### [Document extract]

=== Begin Enclosure ===

Re: Invisible System New Ethiopian Jamaican UK Fusion Album

PostPosted: Thu May 12, 2011 11:31 pm
by Invisible System
Hmmm I can see why you placed that comment on the other strip Jonathan, listed like mine but it is an obvious cut n paste form www.harperdiabate.com and I now know who from;)

Re: Invisible System New Ethiopian Jamaican UK Fusion Album

PostPosted: Fri May 13, 2011 12:00 am
by Invisible System
and what is MOG please?

Re: Invisible System New Ethiopian Jamaican UK Fusion Album

PostPosted: Fri May 13, 2011 2:27 am
by Jonathan E.
Invisible System wrote:and what is MOG please?

MOG is a US streaming service similar to Spotify from what I know of Spotify, although I suspect not nearly as good or as well loved. I find it quite clunky, but good enough for auditioning and then making a serious purchasing decision, which in my antiquated case still means buying a CD. I'm hoping to finally get around to listening to Street Clan this evening (the wife is out and enhancement is near) but there's a little competition for time with the new Lee Perry Rise Again! Will there be time for both? And tidying the house after ecstatic musical communion? Watch this space!

=== End Enclosure ===

### [Aim of the task]
In the forum thread, what does Jonathan E. say MOG is?

(Stored records)
=== Begin Enclosure ===

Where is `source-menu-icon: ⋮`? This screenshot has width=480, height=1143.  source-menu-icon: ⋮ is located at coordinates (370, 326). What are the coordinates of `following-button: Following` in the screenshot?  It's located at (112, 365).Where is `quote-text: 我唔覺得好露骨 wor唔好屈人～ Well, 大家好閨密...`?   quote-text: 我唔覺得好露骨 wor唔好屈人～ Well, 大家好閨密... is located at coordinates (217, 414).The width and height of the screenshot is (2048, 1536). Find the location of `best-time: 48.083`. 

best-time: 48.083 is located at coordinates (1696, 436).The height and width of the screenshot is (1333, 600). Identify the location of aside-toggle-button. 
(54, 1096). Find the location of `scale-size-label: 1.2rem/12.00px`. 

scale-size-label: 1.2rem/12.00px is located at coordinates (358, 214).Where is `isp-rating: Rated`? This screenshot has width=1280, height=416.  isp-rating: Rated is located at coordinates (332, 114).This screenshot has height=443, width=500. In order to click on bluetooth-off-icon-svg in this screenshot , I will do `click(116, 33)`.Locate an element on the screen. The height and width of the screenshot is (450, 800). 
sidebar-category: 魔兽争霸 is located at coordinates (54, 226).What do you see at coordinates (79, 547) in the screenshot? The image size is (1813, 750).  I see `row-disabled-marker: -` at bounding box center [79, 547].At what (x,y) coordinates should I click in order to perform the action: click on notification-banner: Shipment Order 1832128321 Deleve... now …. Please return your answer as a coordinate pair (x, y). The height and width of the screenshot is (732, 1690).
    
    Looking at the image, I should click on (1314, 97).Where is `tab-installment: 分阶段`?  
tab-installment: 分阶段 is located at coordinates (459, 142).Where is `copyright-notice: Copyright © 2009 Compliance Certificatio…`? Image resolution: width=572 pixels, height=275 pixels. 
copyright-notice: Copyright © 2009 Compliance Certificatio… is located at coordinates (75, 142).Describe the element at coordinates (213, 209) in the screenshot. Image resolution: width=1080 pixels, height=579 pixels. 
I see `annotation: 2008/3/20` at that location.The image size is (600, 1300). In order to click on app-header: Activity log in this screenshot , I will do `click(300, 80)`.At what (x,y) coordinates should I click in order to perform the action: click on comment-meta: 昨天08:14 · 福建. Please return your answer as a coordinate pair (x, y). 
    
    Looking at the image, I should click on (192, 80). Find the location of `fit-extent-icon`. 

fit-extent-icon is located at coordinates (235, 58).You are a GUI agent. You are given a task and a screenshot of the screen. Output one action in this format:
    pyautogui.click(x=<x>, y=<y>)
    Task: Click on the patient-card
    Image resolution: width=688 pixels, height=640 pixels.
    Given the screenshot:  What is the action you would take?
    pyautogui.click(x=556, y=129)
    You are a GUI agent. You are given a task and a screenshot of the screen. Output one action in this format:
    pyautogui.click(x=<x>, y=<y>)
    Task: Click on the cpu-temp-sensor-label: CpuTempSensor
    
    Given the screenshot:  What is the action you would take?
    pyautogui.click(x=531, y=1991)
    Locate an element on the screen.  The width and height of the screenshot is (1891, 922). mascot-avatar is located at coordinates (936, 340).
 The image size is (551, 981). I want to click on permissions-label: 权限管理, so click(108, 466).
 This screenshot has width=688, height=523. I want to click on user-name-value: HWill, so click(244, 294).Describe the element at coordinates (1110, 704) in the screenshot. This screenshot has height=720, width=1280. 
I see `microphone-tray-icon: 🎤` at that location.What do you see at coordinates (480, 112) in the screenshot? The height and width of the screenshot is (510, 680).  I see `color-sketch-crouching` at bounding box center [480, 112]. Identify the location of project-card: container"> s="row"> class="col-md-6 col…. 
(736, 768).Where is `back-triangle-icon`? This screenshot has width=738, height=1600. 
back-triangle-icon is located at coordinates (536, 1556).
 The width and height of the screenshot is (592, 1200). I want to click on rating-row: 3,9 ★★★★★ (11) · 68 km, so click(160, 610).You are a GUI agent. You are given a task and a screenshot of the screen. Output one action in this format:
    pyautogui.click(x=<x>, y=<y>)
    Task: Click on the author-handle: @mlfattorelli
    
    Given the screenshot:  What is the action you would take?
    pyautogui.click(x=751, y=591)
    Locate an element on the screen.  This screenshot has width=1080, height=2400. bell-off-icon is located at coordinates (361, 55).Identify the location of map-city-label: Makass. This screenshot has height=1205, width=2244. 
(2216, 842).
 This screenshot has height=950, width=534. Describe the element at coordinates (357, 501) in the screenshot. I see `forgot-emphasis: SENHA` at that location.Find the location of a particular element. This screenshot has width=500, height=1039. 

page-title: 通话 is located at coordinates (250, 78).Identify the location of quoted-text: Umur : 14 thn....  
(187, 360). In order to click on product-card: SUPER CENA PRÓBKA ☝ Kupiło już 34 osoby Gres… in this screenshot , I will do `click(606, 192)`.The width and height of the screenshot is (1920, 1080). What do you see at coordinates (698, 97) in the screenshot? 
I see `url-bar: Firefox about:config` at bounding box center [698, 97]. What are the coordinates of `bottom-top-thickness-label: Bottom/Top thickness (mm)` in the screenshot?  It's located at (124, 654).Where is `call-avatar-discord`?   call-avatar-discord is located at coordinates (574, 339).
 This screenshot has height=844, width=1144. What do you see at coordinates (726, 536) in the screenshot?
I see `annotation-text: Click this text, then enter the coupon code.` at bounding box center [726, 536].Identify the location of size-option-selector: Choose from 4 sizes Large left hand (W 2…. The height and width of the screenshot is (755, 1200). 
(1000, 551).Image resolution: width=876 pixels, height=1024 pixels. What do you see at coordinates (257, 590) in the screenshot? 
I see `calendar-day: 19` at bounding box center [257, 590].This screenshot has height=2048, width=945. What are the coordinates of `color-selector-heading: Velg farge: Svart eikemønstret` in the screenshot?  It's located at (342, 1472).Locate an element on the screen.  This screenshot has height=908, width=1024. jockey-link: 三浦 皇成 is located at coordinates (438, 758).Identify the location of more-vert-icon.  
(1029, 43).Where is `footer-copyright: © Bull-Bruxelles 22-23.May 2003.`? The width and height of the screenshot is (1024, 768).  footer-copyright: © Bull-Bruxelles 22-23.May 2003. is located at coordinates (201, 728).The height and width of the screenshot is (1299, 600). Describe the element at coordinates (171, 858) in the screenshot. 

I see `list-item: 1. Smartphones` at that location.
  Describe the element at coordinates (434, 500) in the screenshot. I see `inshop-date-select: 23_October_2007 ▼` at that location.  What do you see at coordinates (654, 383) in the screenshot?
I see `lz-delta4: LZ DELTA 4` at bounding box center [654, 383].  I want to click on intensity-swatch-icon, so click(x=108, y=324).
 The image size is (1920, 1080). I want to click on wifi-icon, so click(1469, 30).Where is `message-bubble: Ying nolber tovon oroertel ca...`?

=== End Enclosure ===

### [Output]
MOG is a US streaming service similar to Spotify.